Lifescoop - 5 Awesome Apps to Help Revamp Your Home Decor

We are currently obsessed with trying to pull the house together - fixing things and placing furniture, trying to figure out how to make it our own without spending a small fortune.  This article definitely caught my eye; it looks like there are a few in there that even my husband will use!

Saturday, 8 September 2012

Déjà vu or nostalgia?


Déjà vu is this week’s prompt for GBE2 (group blogging experience) … to be completely honest I had no idea how I was going to tackle this topic.  I was hesitant to share a moment where I can recall experiencing déjà vu; in fact, I am having trouble recalling a specific incident.  Instead, all I could think about was the word nostalgia, which is not quite the same as déjà vu.  Déjà vu expresses the sense of having seen or experienced something already – this can be related to either a positive or negative experience.  Nostalgia, however, is always associated with a positive recollection, perhaps a happier time.  

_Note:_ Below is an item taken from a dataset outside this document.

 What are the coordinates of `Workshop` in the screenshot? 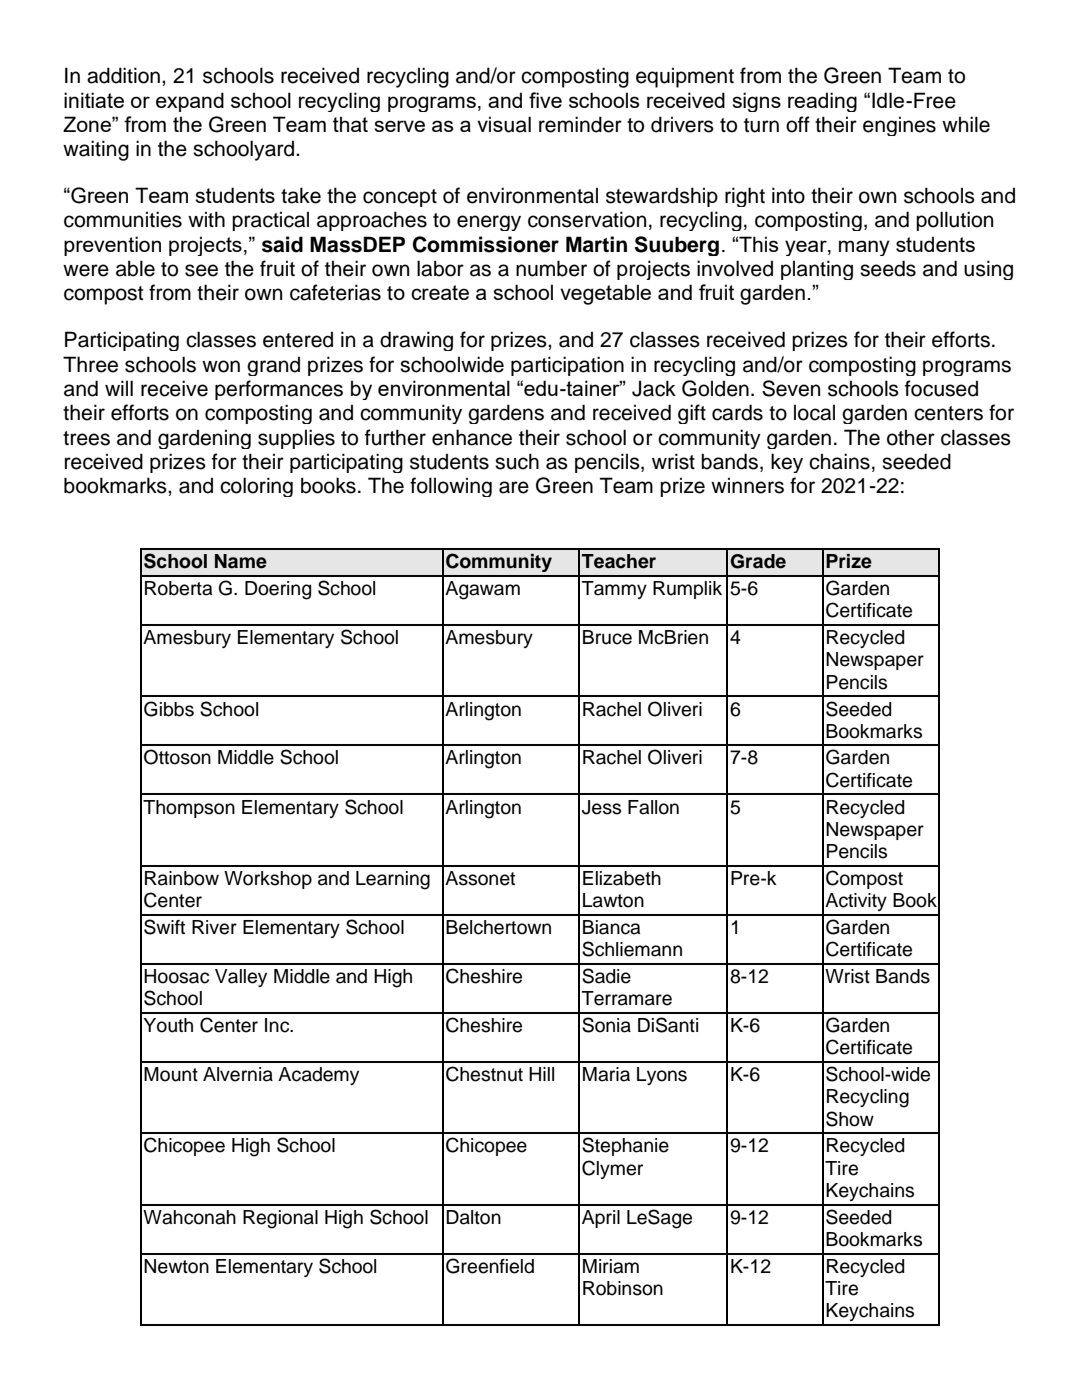 It's located at (268, 880).
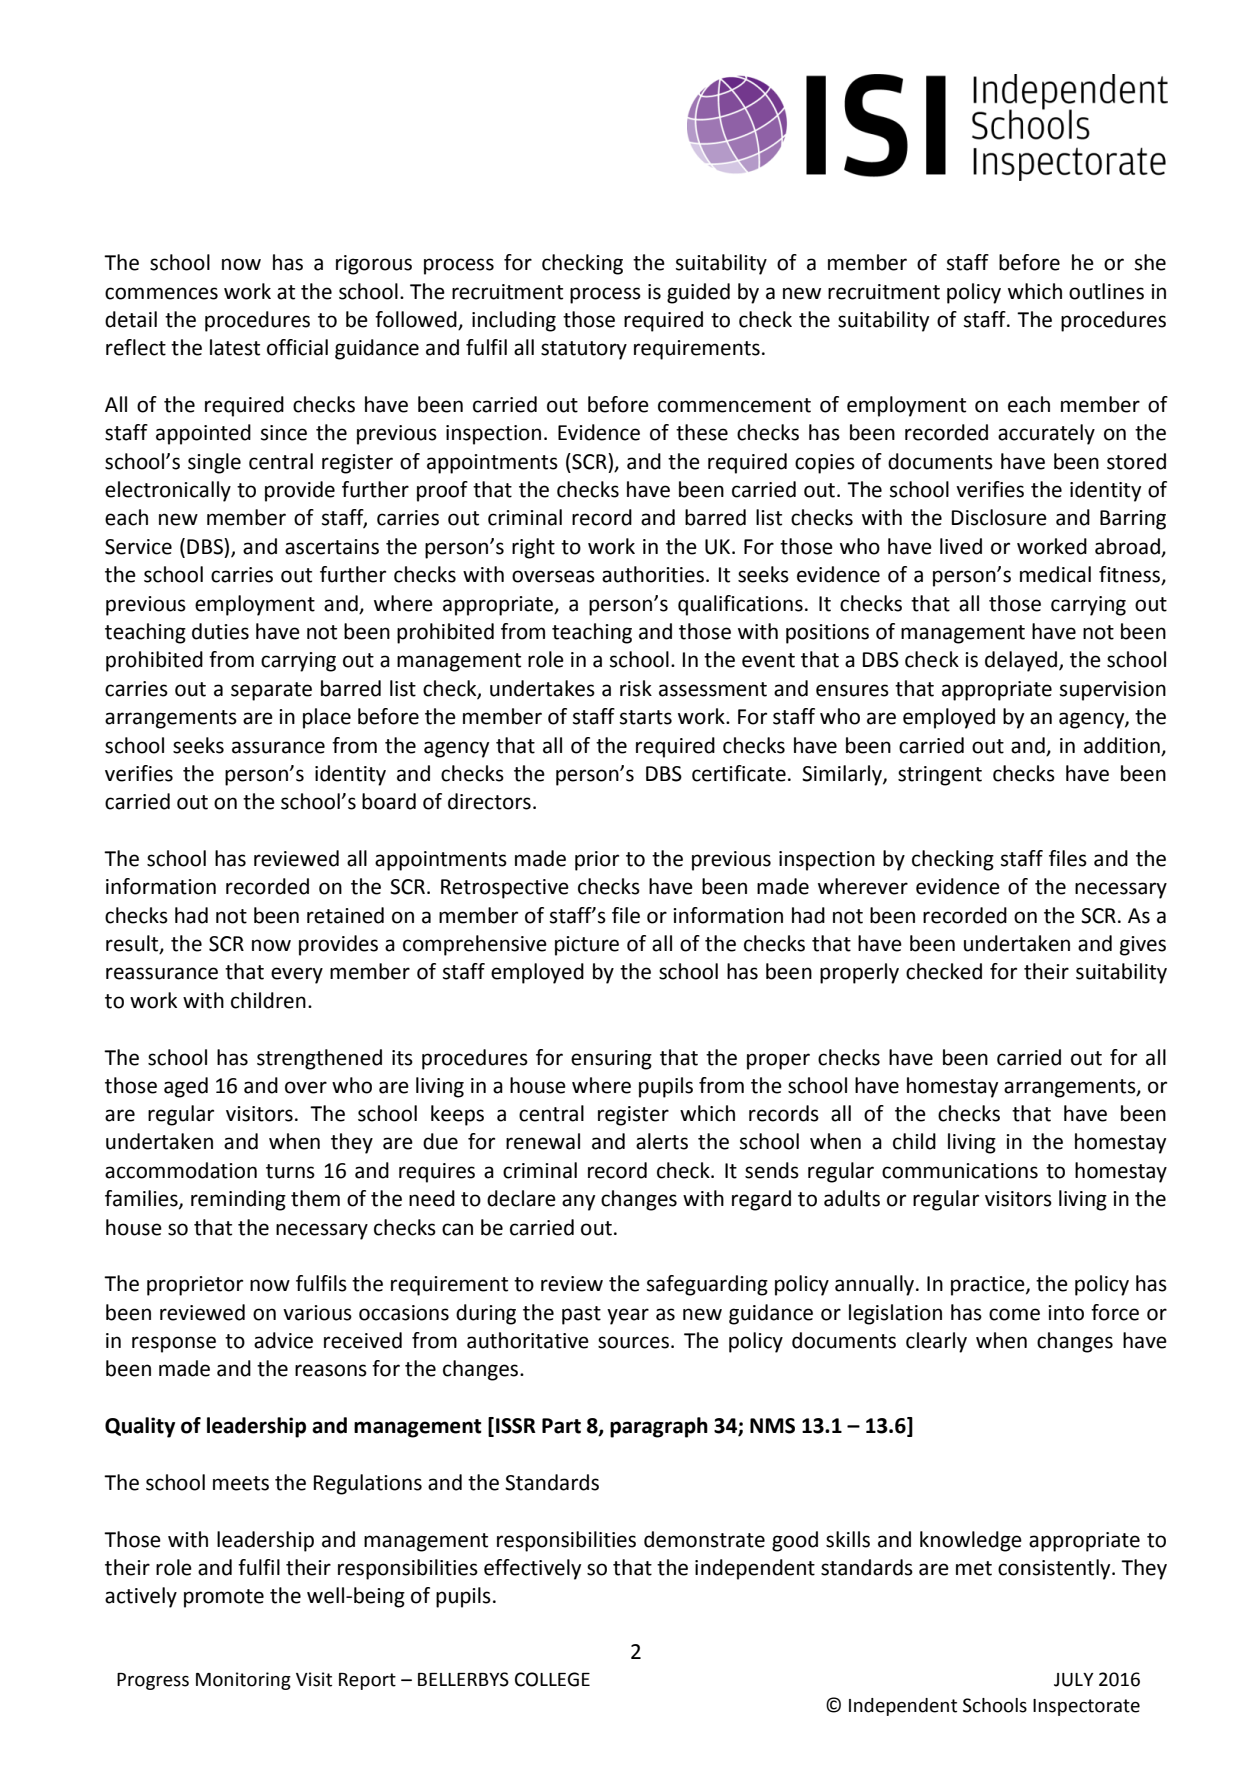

Nostalgia is often a sensory experience, triggered by smells, sounds, touch, taste or feel.  For example, the smell of someone’s home.  On a few rare occasions I have caught a fleeting whiff of something akin to the scent of my home in Angers, France with my dear French (host) mother Janine.  When I encounter this familiar scent I have a moment of pleasure and longing for that time, one of the happiest in my life.  

The smell of sunscreen is also a trigger for me, prompting memories of both my childhood and adolescence, spent, for the most part, on a beach swimming, lifeguarding, coaching and generally having a blast.  

People often associate music with certain moments or time periods in their lives.  When you hear a song on the radio that you used to listen to in high school, it generates memories from what feels like a lifetime ago.  In high school we used to listen to a lot of Dave Matthew’s Band while hanging out, participating in underage drinking and shuffleboard tournaments.  

Tonight I am headed to Citadel Hill in Halifax to catch Ben Harper in concert.  Ben Harper has been a staple in my life for as long as I can remember.  I have no idea who introduced me to his music, but it was likely during a summer of lifeguarding.  I have carried his music with me for the last 10 years and await his latest albums with eager anticipation.  I am lucky enough to be taking in this concert with a dear friend from my junior high and high school days, someone who has indulged my Benny obsession for as long as I can remember, my partner in crime from my time at the beach, or maybe just my partner in crime for life.  

Nostalgia can also be the feeling you get when you return to a place from your past.  My return to Angers during my honeymoon made me nostalgic for my carefree days of pastry eating, wine drinking, French speaking and new love.  Walking through the streets of Angers with my new husband (whom I met and fell in love with in Angers) was pleasurable, eerie and regretful.  Eerie because the people we once knew were, for the most part, no longer there.  It was the exact same and at the same time very different.  It was regretful because it made us yearn for that life, where we had no responsibilities, where everything was new and exciting, where food tasted so damn good, where the lifestyle is so unlike our life in North America.  

As a final thought on nostalgia, or déjà vu, or however you would like to term it, we are having a rocking good dinner tonight of roast chicken with vegetables.  As my husband and I debated over how to prepare it, we thought of the many times Janine made roast chicken for us in France.  She had a way of injecting flavour by putting cloves of garlic, butter and thyme under the skin of the chicken. 


We briefly reminisced and engaged in friendly debate as to how to prepare it.  My final thought is on that wonderful smell, which brings back so many memories of dinners shared with loved ones.  If only I could share that with you tonight!